BY CHUCK VANDENBERG
FORT MADISON – Three decades of local banking has brought joy and fulfillment to MidwestOne’s Market President Cindy Roberts, but Monday when she locked the doors for the day, Roberts handed the keys to someone else.
But not before holding an appointment with a customer who couldn’t get to the bank on time. On Roberts’ last day, she waited for one more customer.
Of all the things in banking that have changed, including technology, the Internet, the 24/7 news cycle, Roberts said a few things have remained constant – customer and community service.
“I was 19 years old right out of high school when I started with Fort Madison Bank and Trust. This was like an apprenticeship program. The people that made sure the work got done explained to me debits and credits and what happens to a check when you cash it, and how it goes to the fed and how we get it back,” she said.
“These were all great people who taught me customer service and how to deal with customers. We had one lady who was very wealthy and had a purse full of money and would lean over and dump it on the counter, and she was very private and didn’t want you talking about her transaction. Those nuances were explained and I still do those things today. The faces have changed and the process has changed, but the basic things we do have always been the same.”
Roberts started at that bank as a part-time teller and quickly moved to an inside counter teller, “which was a really big deal.” She then worked her way through the loan departments and got to understand consumer lending and real estate and commercial lending. Then she moved into the marketing program and she said the whole process was a collaborative effort where people that did the work took you under their wings.

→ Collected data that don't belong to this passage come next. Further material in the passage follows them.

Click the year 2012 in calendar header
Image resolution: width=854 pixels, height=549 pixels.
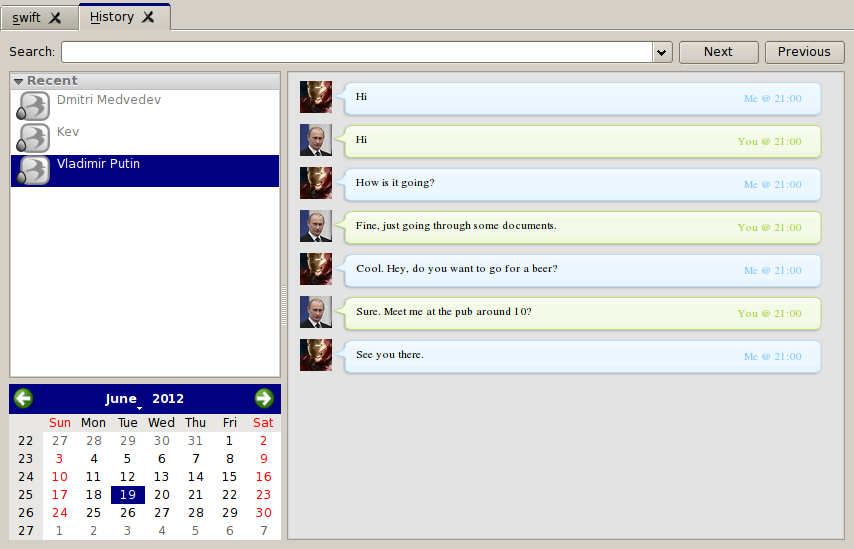click(x=168, y=399)
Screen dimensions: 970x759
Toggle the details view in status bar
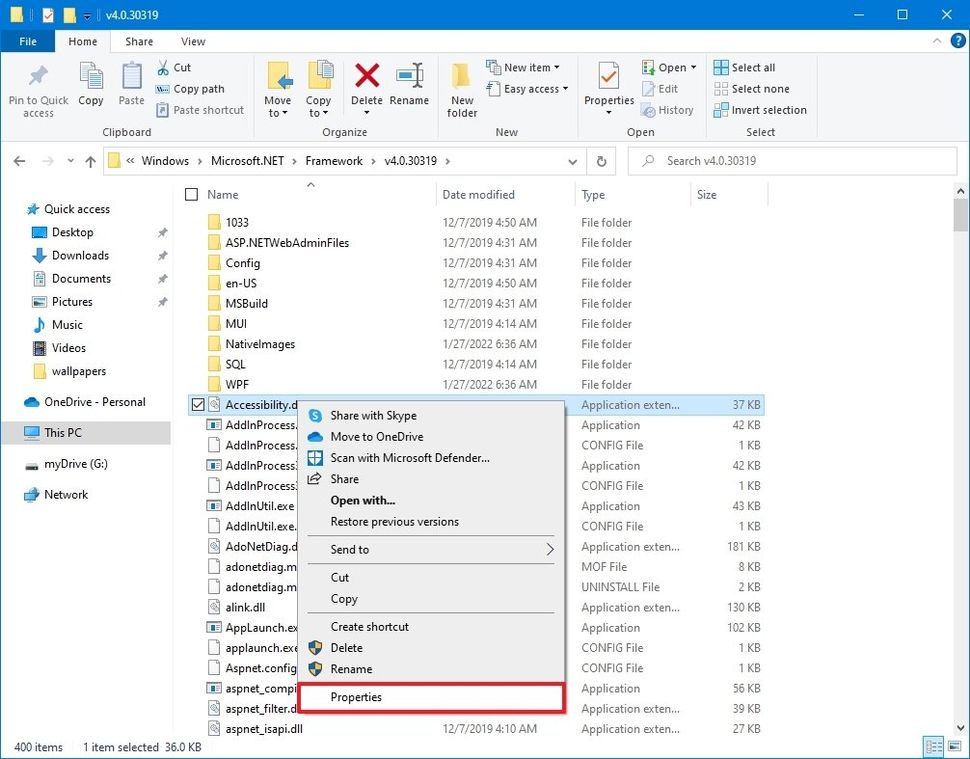(x=932, y=747)
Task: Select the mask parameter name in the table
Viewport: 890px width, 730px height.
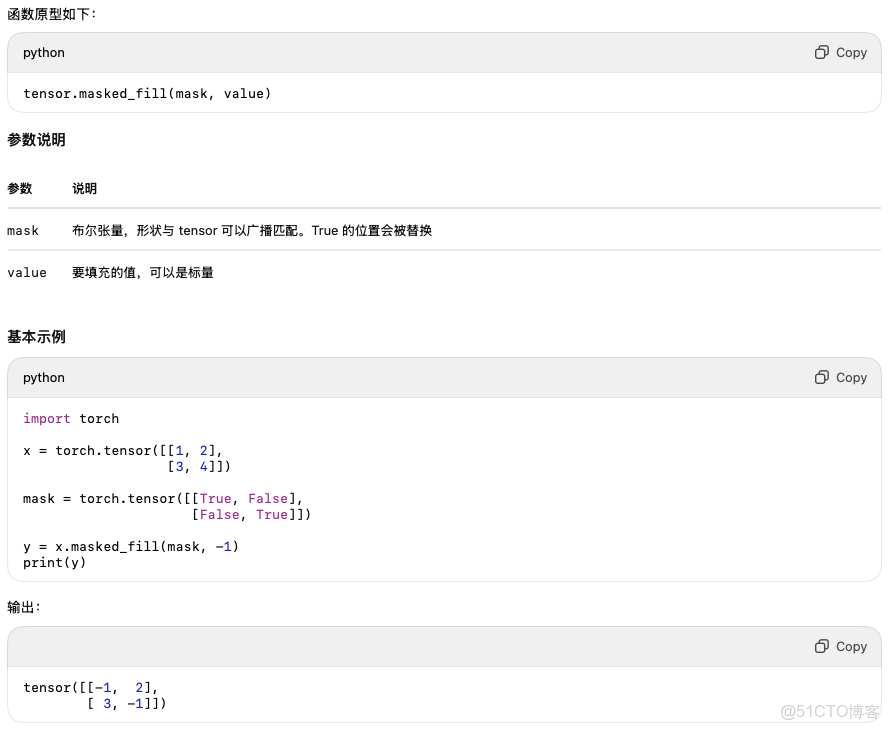Action: click(x=23, y=231)
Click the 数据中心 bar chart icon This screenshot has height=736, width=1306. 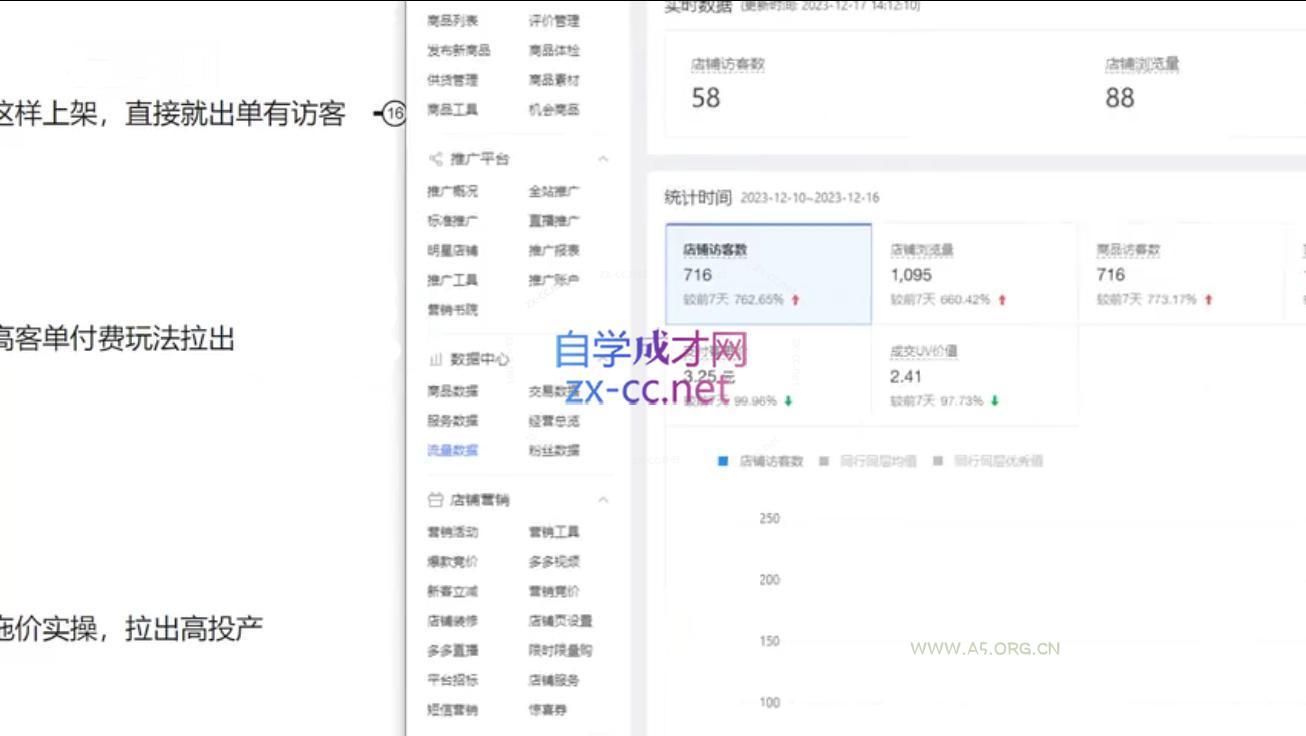(x=435, y=359)
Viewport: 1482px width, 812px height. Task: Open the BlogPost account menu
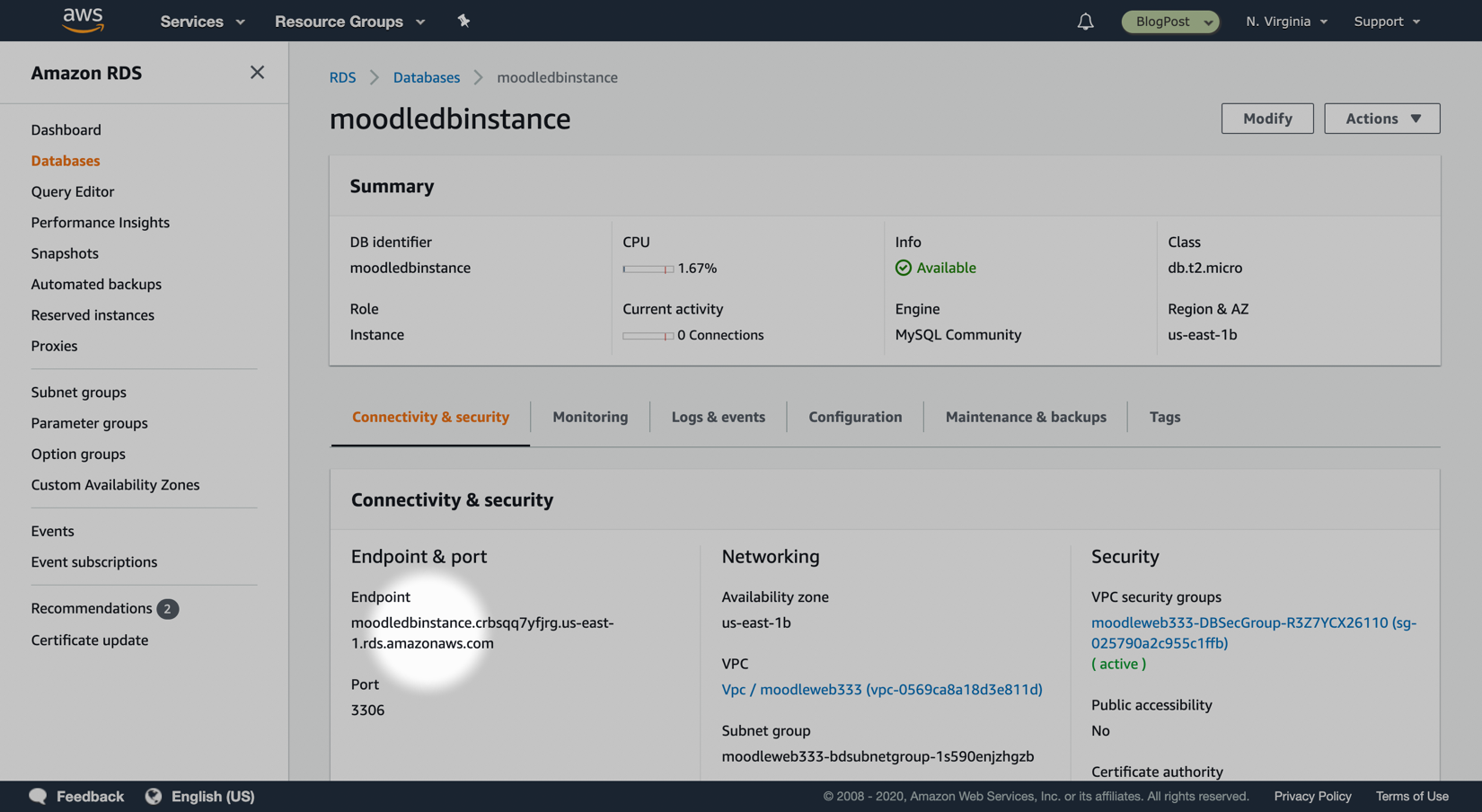click(x=1169, y=22)
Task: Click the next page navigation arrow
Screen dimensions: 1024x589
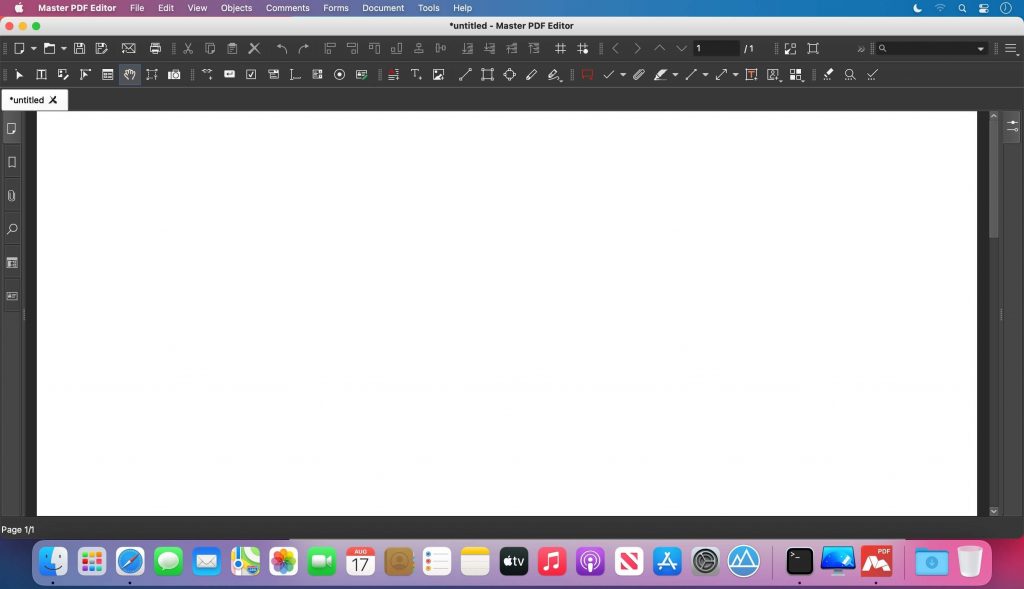Action: click(637, 48)
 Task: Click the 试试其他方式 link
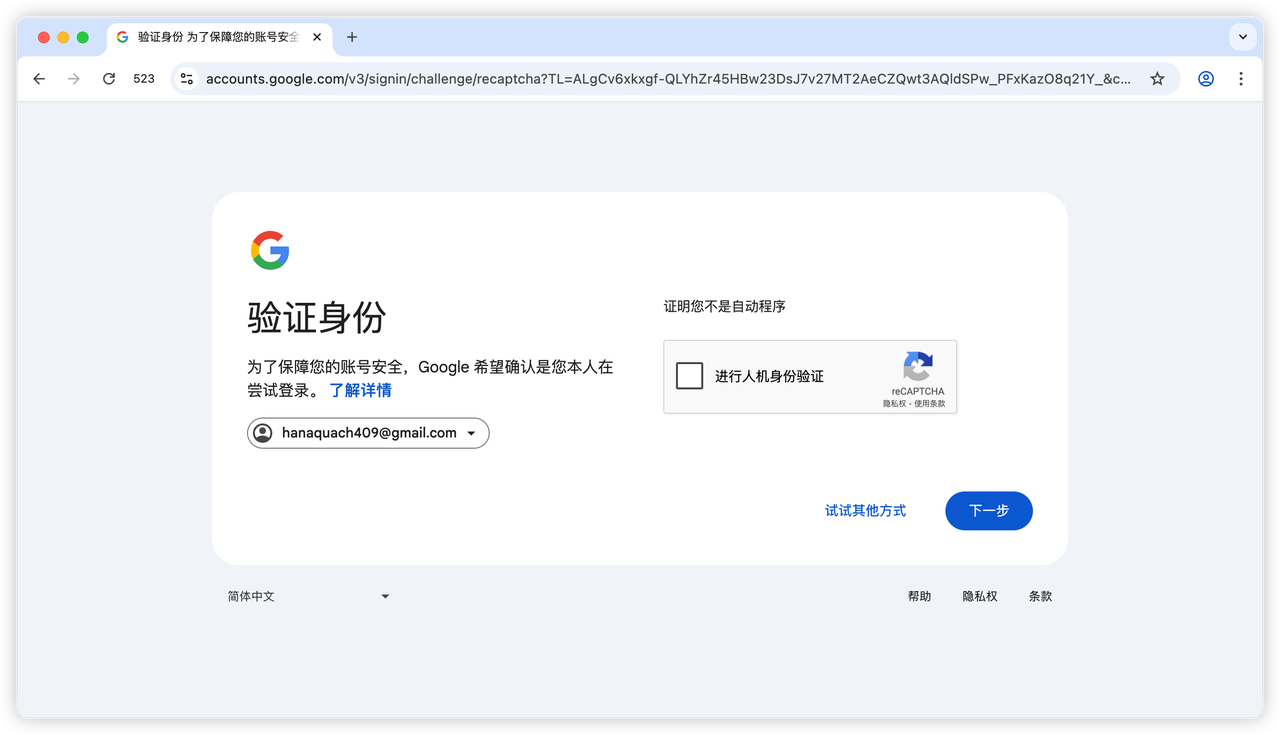[x=865, y=511]
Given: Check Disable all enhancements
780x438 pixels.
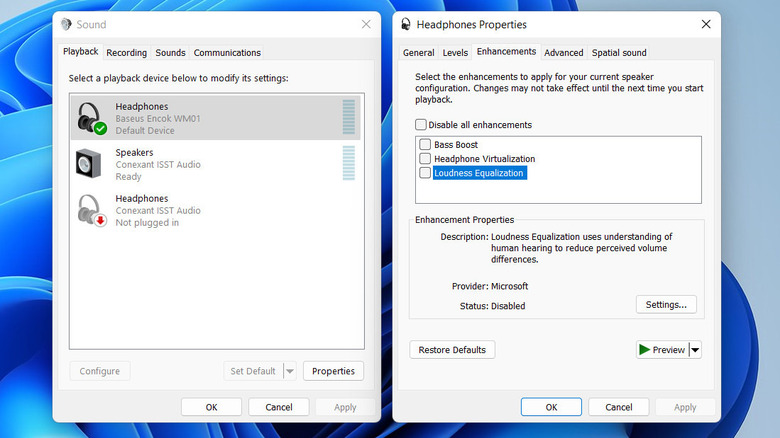Looking at the screenshot, I should pos(421,125).
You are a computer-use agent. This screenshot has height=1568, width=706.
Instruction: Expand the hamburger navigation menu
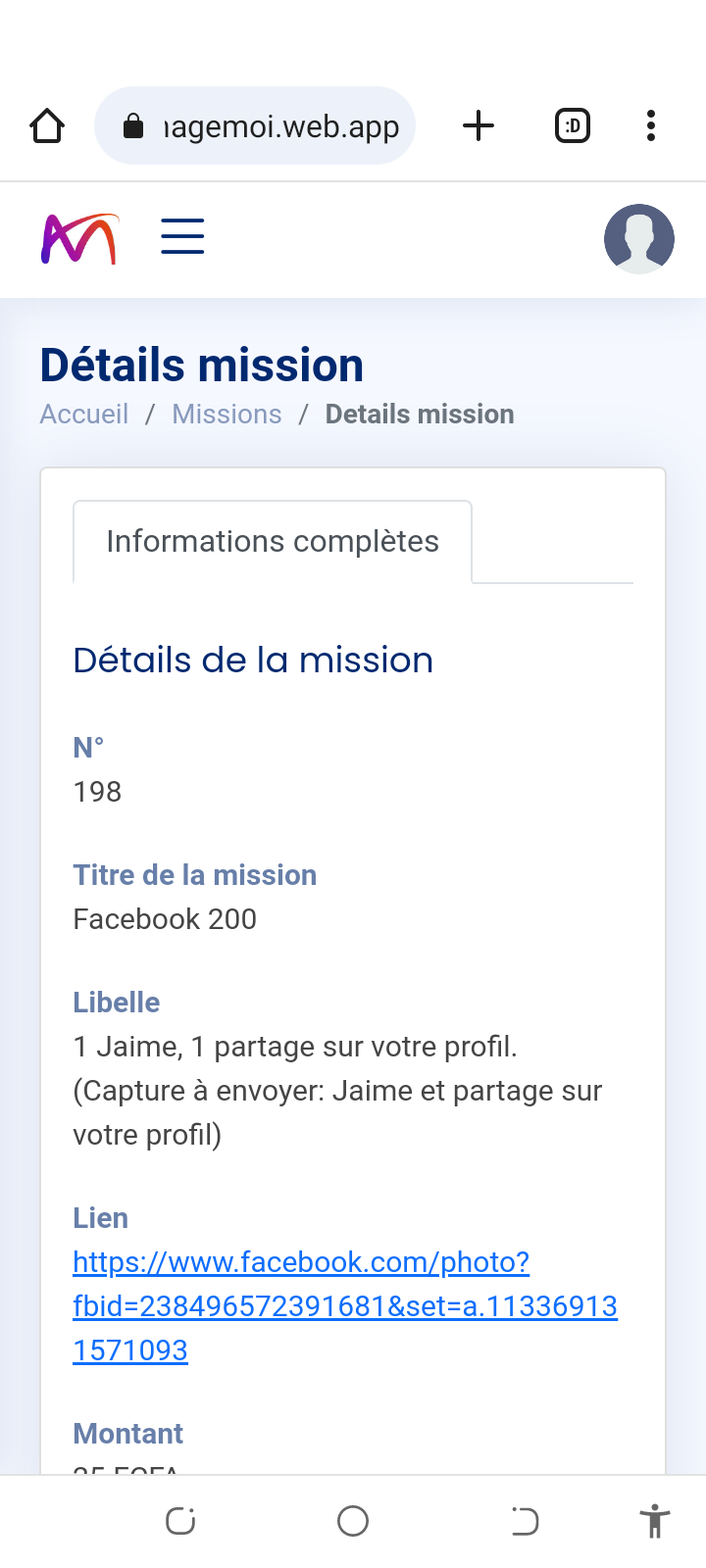[x=182, y=237]
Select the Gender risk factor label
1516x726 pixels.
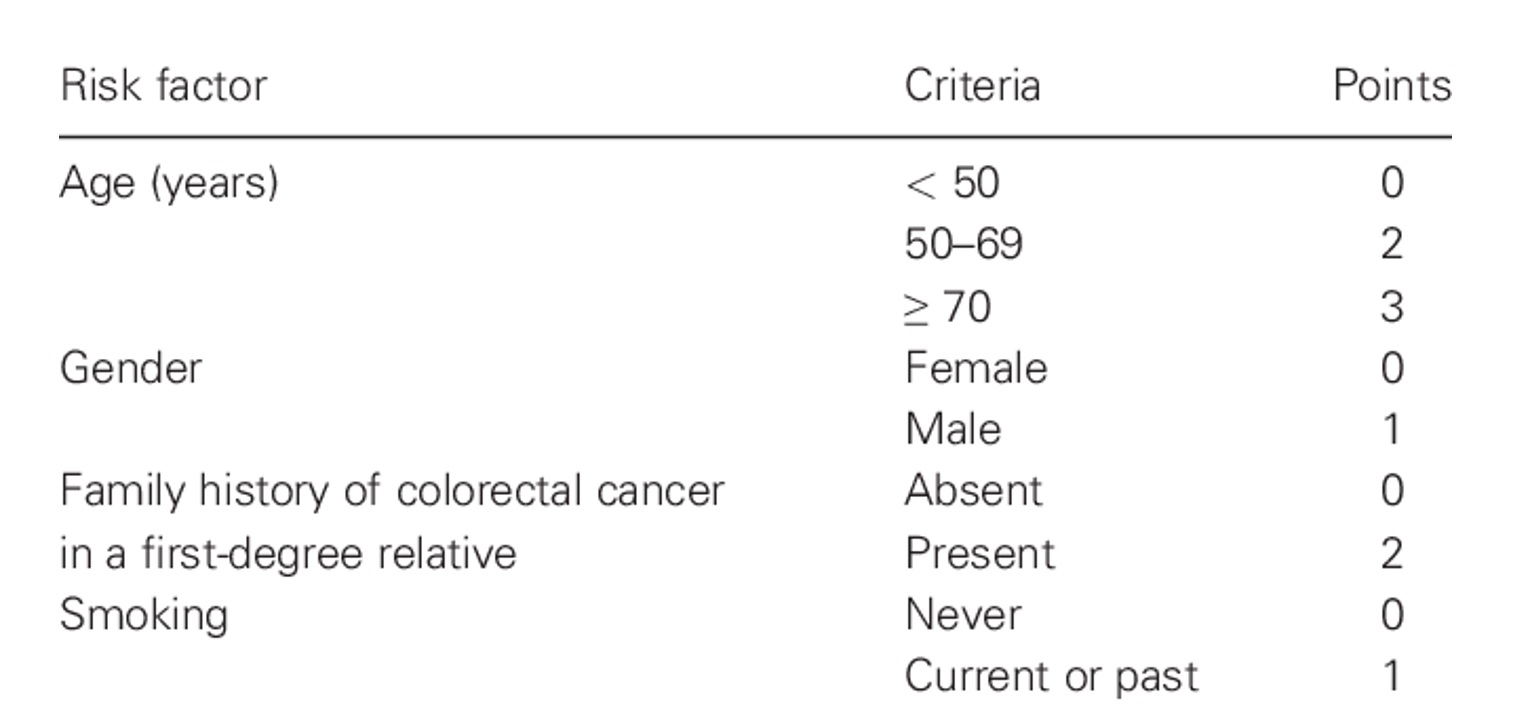pos(130,368)
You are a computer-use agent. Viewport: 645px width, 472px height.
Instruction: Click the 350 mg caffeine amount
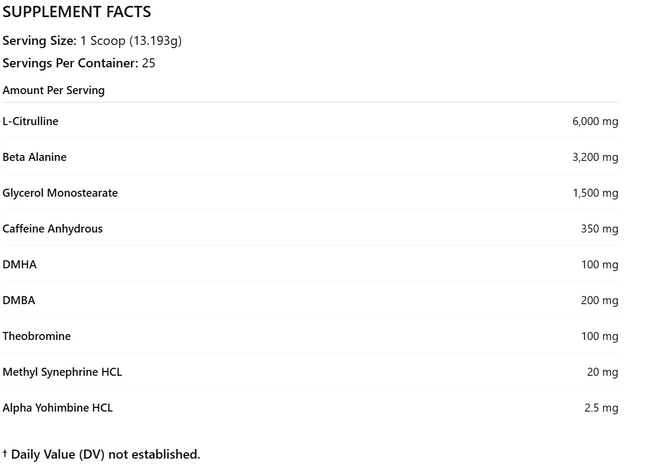[600, 230]
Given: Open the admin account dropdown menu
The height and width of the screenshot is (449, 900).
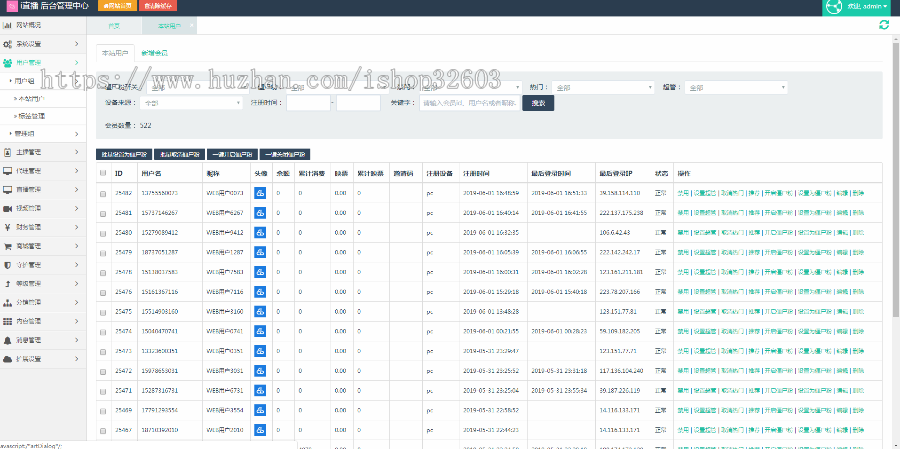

She left the industry for a while to raise two daughters, who are now professional musicians, a turn that Roberts almost took herself. She said if banking didn’t work out for her, she would have gone into teaching music. Roberts still plays flute and piccolo for the Fort Madison City Band.
“When you hear a clunker during the National Anthem…..that’s me,” she said holding up her hand.
But her joy over three decades in banking service has been helping people find financial success.
“I think it’s really rewarding to see someone that I helped a long time ago as a first time buyer, move into a bigger house and have their children. Then watch their children grow and come back to me and I can make them a mortgage,” she said. “When you can see the joy in someone’s face when they thought they could never own a home and you work with them to make that happen, that’s amazing. It really is.”
A retirement reception was held for Roberts at the bank in honor of her service.
“I had so many people in here Friday to say, ‘where are we going to go’. You can imagine over 18 years here…how many customers, there’ve been thousands and that’s great. I couldn’t help them all, but when you can it’s a really good feeling to know you actually made a difference in someone’s life because you were able to help them with their finances.”
She said her ascent to president of the bank kind of came in a rush after coming aboard in 2000 as a mortgage lender.
“The managers here left and I started picking up the slack. And all of a sudden I was the face of the place and when the chamber needed something, they called me. If someone needed a volunteer, they called me. So it blossomed to more than lending, to all of a sudden being involved in the community and making sure MidwestOne’s name was out there.”
She quickly realized there was more to being the leader of the office than just banking.
“I came in one day and the ceiling tiles were on my desk and I was like ‘How did this happen!’ So I get a maintenance person in and they looked around on the roof and came back and said, ‘You have 12 inches of water on your roof. Your downspouts are clogged and you’re lucky the whole ceiling didn’t come in’. And I’m thinking, ‘Oh my God, no one told me I had to worry about building maintenance’. That was my introduction.”
Roberts was born and raised in Fort Madison, and aside from moving away from the community for just a few months, she said Fort Madison has always been her home. She’s seen the transition of the community and thinks Fort Madison is on the upswing.
“When I graduated from high school, this was a town of 18,000 and (President Jimmy) Carter’s grain embargo shut down a lot of our industry. The 80s and 90s were tough years and we were pretty stagnant then,” she said.
“But then in the late 90s things just started happening again. We had a real active chamber, the Lee County Economic Development Group formed, and then, nationally, interest rates fell and banks were busy refinancing. People then found money to remodel the garage or buy the car and things started to come around.”
She said the rush of Internet banking has provided people with other options, but she said it’s also driven some back to the local bank.
“You used to have to go into a bank and have someone explain everything to you, but now you can get information online or on your phone. It’s everywhere and people have so many choices right now. But I also think sometimes that technology has driven the business back to the local bank. People want convenience and ease and want that personal touch and be made to feel they’re No. 1 in someone’s daily business, and they can be taken care of when they have a problem. That’s a huge deal.”
Retirement will probably involve a lot more time visiting her daughters. She said her husband retired from ISP several years ago and the two will probably travel and may end up someday moving closer to her children, but right now she’s loving Fort Madison and excited for the fall.
“I loved my job, but sometimes I feel like I’m tied to my phone and it will be nice to not be tied to the phone,” Roberts said. “I love the fall and it’s a beautiful time of year and we live in such a beautiful community. It’s an exciting time now with the PORT trail and how Larry Driscoll and Rachel Benda have run with that idea. We just have a great community.”